- _TASK DIRECTIONS_:
Pick up the passage below on BPXA's pipeline pigging where it stops, and keep writing it.

- _GIVEN TEXT_:
>>>>

We do not understand why BPXA did not address these problems more aggressively much earlier. BPXA could have used cleaning pigs to clean out liquids accumulating in low spots within its low stress pipelines. Further, there is a high likelihood that cleaning pigs would have improved the effectiveness of the biocide or corrosion inhibitor by getting the chemicals to the wall of pipeline without the interference of solids and other deposits. Given the many risk factors in the North Slope environment, including use of water in the production process, the chemistry of the crude oil product itself, and the varied geologic factors in the production field, it is very puzzling that BP did not choose to run cleaning pigs. From information provided by companies who operate in less challenging environments in response to the public meetings held in conjunction with the rulemaking for low stress pipelines, we believe most operators demonstrate a higher standard of care in their operations, regardless of whether they are federally regulated or not.

On June 6, BPXA sought a further extension of the deadlines for the pigging, contending that factors beyond their control would make it impossible to complete the required pigging until the latter half of 2007. They proposed an alternative plan they claimed would provide safety equal to what could be accomplished with a smart pig until the three transit lines could be smart pigged. We denied the requested extension but issued an order making clear to BP that we were not requiring it to shut down its operations on the basis of its failure to meet the pigging deadlines. We had preliminarily reviewed the alternative test procedures and the testing data furnished by BPXA, and did not believe that a shutdown was required for safety. Our order expressly reserved all other enforcement options with respect to BP’s failure to comply with the deadlines.

PHMSA engineers were very concerned about the primary reason BPXA gave for its alleged inability to complete pigging -- build up of solids, including impurities in the product stream such as waxes and other materials. Alyeska, the operator of the Trans-Alaska Pipeline (TAPS), had notified PHMSA about its concerns with adverse impact on its pipeline if these solids should be allowed to pass through from BPXA to TAPS. The Joint Pipeline Office (JPO), which coordinates TAPS issues, had concerns as well, and ensuring the continued safe operation of TAPS is a primary concern of PHMSA.

To address those concerns, PHMSA needed to understand the amount, composition and density of this “sludge” material and how it would be handled before we could allow BPXA to proceed with pigging to be sure that BPXA operations could pose no risk to the safety and reliability of the Trans-Alaska Pipeline System. Alyeska needed to be certain about its ability to handle the waste. BPXA put forward preliminary estimates of as much as 12 inches of sludge, with varying amounts in different segments of its 22 miles of transit lines. After several weeks, BP revised its estimate of the amounts of sludge in the lines downward. PHMSA still does not have a confident estimate of the amount of sludge in the line segments that have not yet been pigged. BPXA also took months to develop plans to handle the removal of sludge. Based on a conclusion that there was limited sludge in the Lisburne line, BPXA pigged that line in June.

<<<<

- _DATA BLOCK_:
>>>>

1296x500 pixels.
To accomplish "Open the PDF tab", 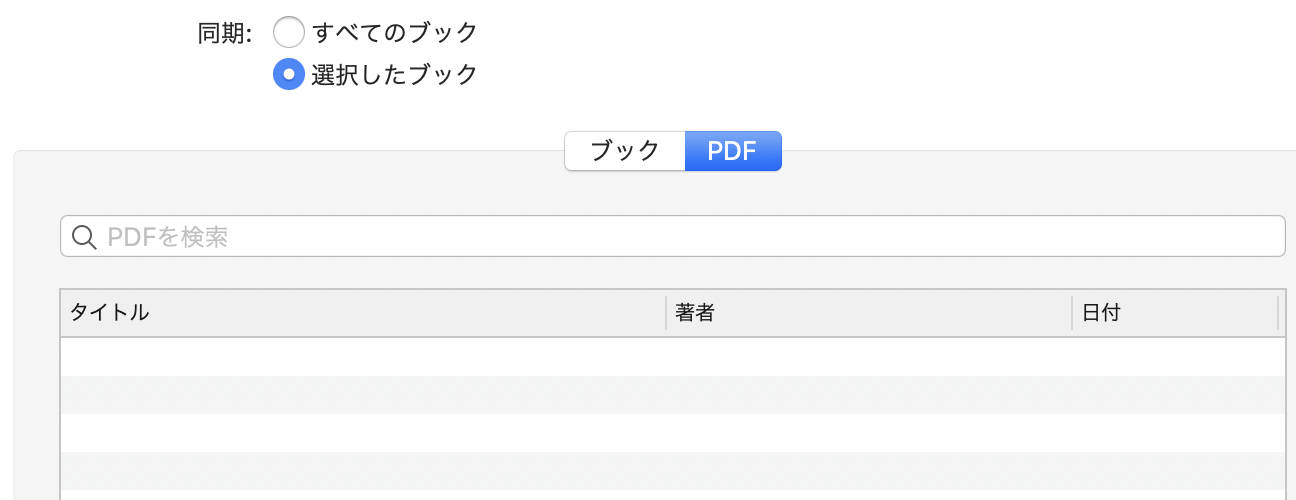I will [732, 151].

<<<<

- _EXERCISE OUTPUT_:
Because of the delay in resolving this and other issues, in early July, my Chief Safety Officer, Ms. Stacey Gerard, and my Western Regional Director, Mr. Chris Hoidal, and I traveled to Prudhoe Bay and Anchorage to meet with BPXA and Alyeska executives, JPO officials and State of Alaska representatives and to see first hand what BPXA was doing to comply with our order and to overcome any engineering or other issues that would complicate or delay maintenance and smart pigging required on each of the lines. Our assessment was that BPXA was not pursuing all available options for handling the sludge and preparing for pigging. We were concerned they were exploring a single option, one at a time, rather than considering multiple options, and not working or communicating effectively. I was dismayed at the slow rate of progress and observed difficulty in problem solving, poor communications, delay in ordering needed parts and equipment, and failure to take actions necessary to ascertain fully the condition of the pipelines and to address the conditions uncovered.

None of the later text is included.